The first step was to narrow down the number of recipes I have on hand. If it didn’t meet the following criteria it was gone.

  1. Are there more than 10 ingredients?
  2. Is the recipe labor intensive?
  3. Does it meet my health guidelines?
  4. If I’ve actually made it, did I REALLY like it?
  5. If I have not made it, have I had the recipe for more than 2 years?

There are exceptions to these rules, but this was the basis for cleaning up the mountain of recipes I had accumulated. Exceptions included recipes for family gatherings/entertaining and desserts. Once everything was whittled down, I needed to take the next step and organize everything. My goal was to have a core group of recipes to make weekly meal planning effortless, event planning less painful and the actual cooking process more efficient. I decided to get a recipe box for the more often used recipes and keep a binder for everything else.

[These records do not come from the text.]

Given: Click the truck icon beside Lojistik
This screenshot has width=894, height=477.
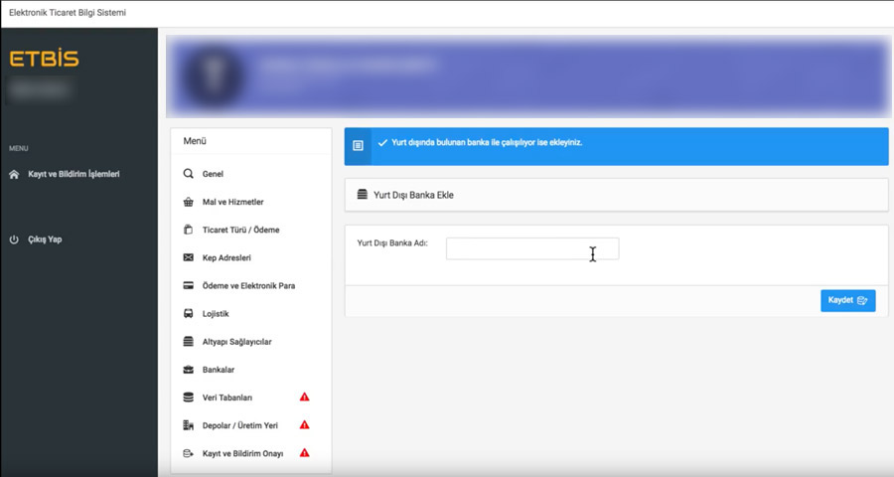Looking at the screenshot, I should [x=188, y=313].
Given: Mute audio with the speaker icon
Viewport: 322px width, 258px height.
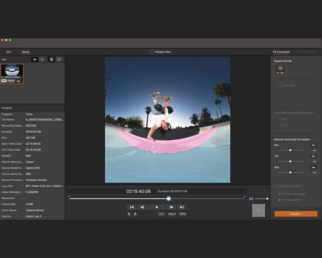Looking at the screenshot, I should click(251, 199).
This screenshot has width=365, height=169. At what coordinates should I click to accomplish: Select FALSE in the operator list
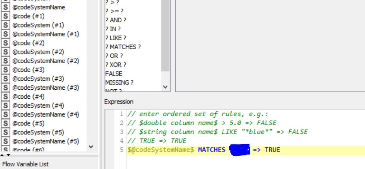(x=114, y=74)
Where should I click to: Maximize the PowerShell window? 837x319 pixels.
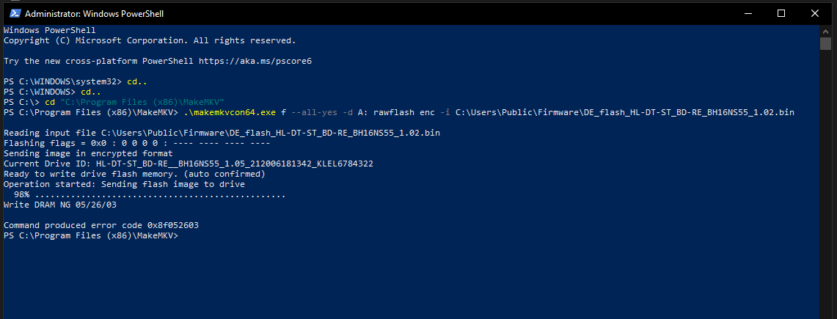(x=781, y=13)
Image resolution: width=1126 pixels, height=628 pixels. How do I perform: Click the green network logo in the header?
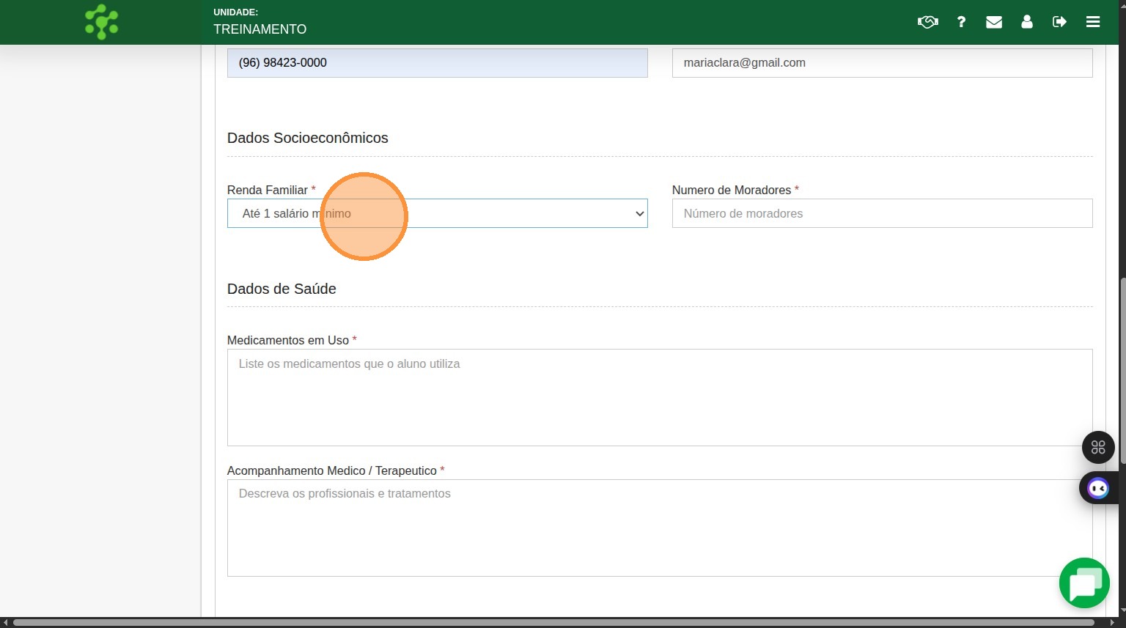coord(101,22)
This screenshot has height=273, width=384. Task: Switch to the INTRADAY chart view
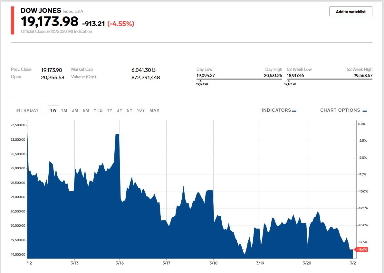coord(27,110)
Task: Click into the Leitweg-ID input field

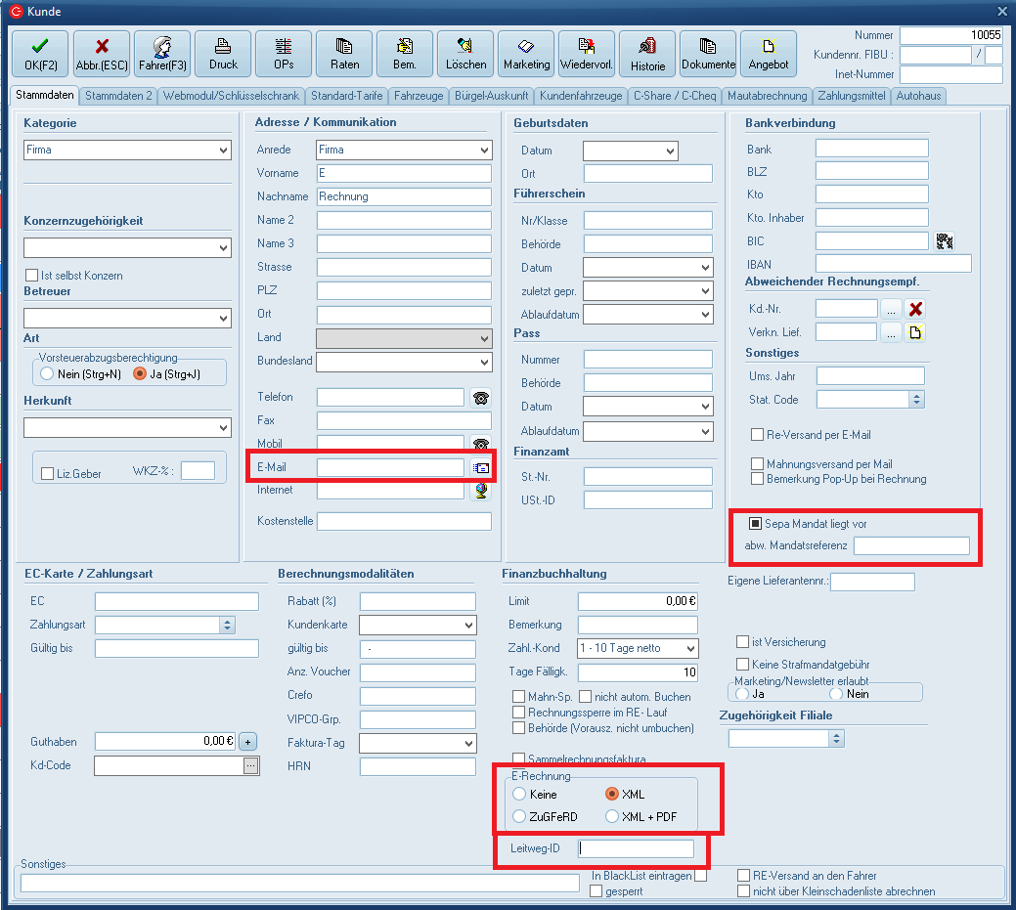Action: pyautogui.click(x=636, y=848)
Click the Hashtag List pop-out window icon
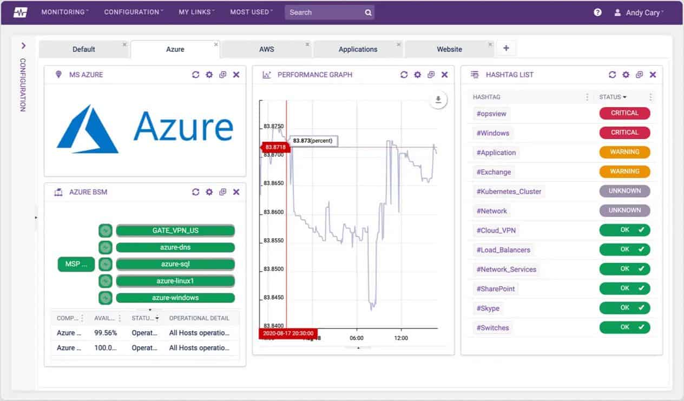 [639, 75]
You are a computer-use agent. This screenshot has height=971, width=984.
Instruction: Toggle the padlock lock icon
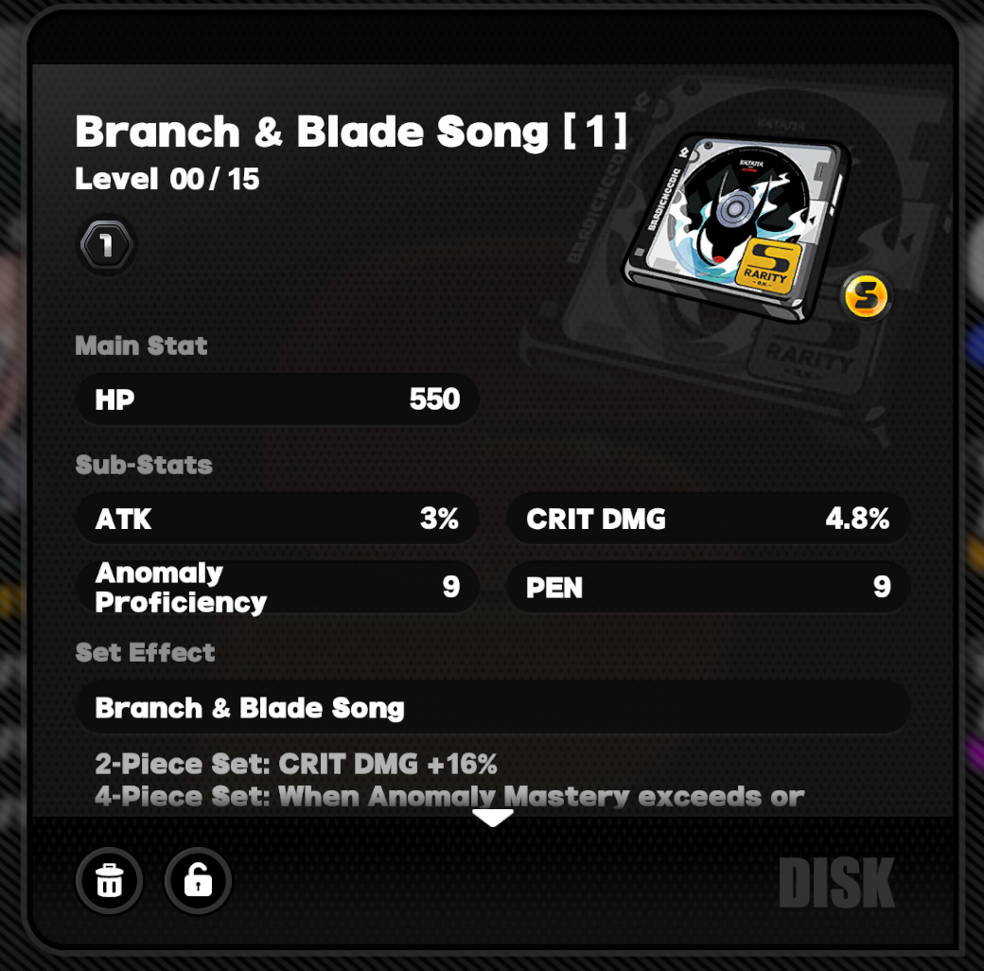pyautogui.click(x=198, y=881)
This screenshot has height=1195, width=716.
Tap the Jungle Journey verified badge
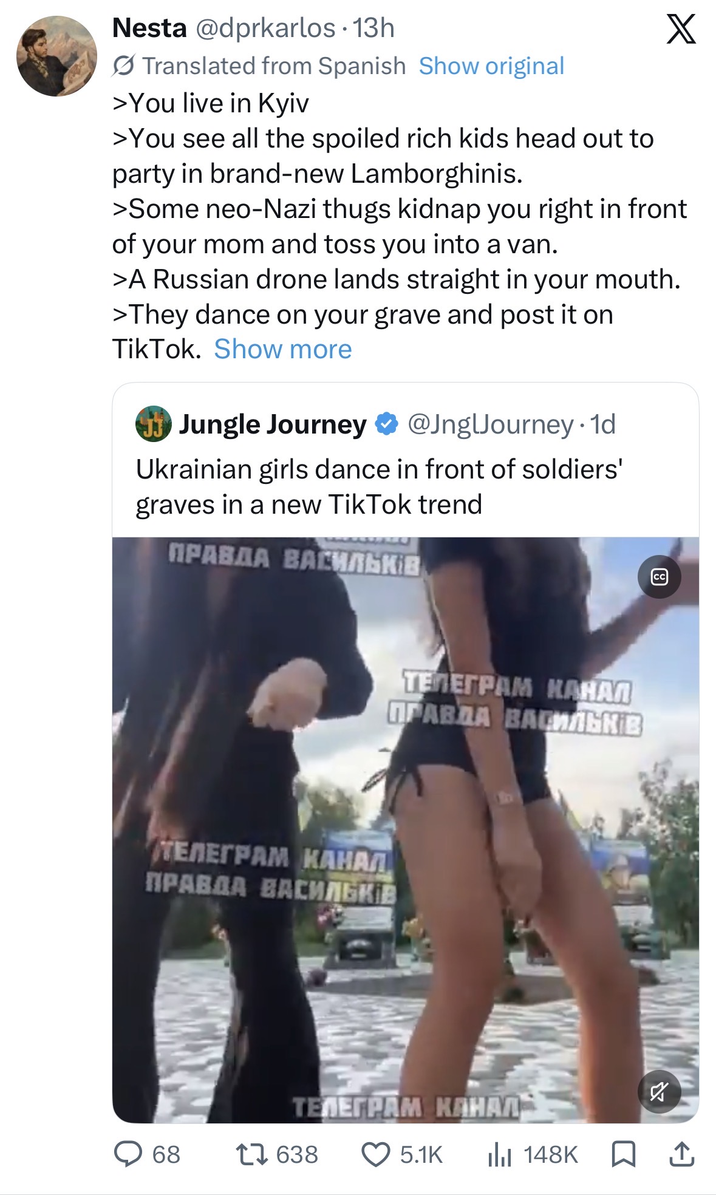point(387,424)
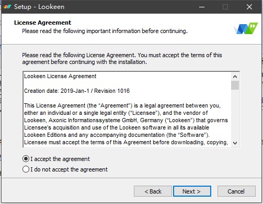Click the license scroll down arrow
263x204 pixels.
235,143
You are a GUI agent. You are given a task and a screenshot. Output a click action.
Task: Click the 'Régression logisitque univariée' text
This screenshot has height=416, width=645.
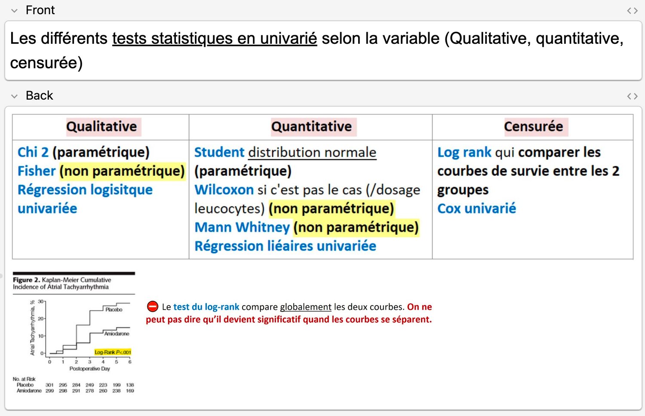[x=85, y=190]
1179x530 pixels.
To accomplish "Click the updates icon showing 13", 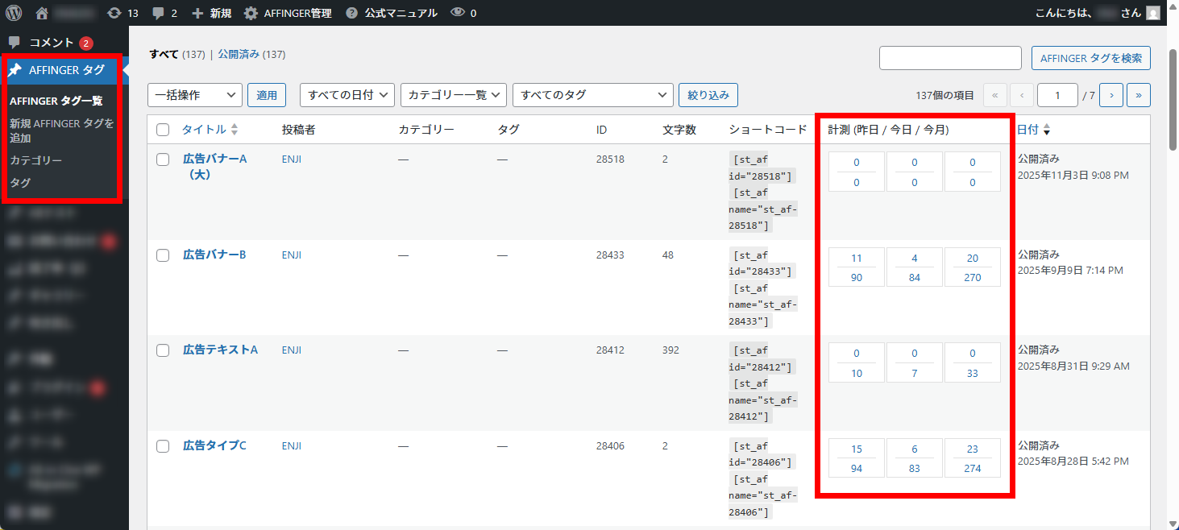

You guys, I agonized over what recipe box to buy. The first option I found by Rifle Paper Co. had a swoon-worthy designed metal box, but the price (around $30) and the pre-labeled dividers made it a no. The second box by Splendid Chef was also metal with a vintage flair and about half the price of the first, but I just wasn’t in love with the design.  So after pondering for longer than I would like to admit, I found a third box. This pretty Victoria and Albert Museum Recipe box was not metal and the tabs were pre-labeled, but for the price ($12.68 on Amazon) I could overlook it and re-label them myself.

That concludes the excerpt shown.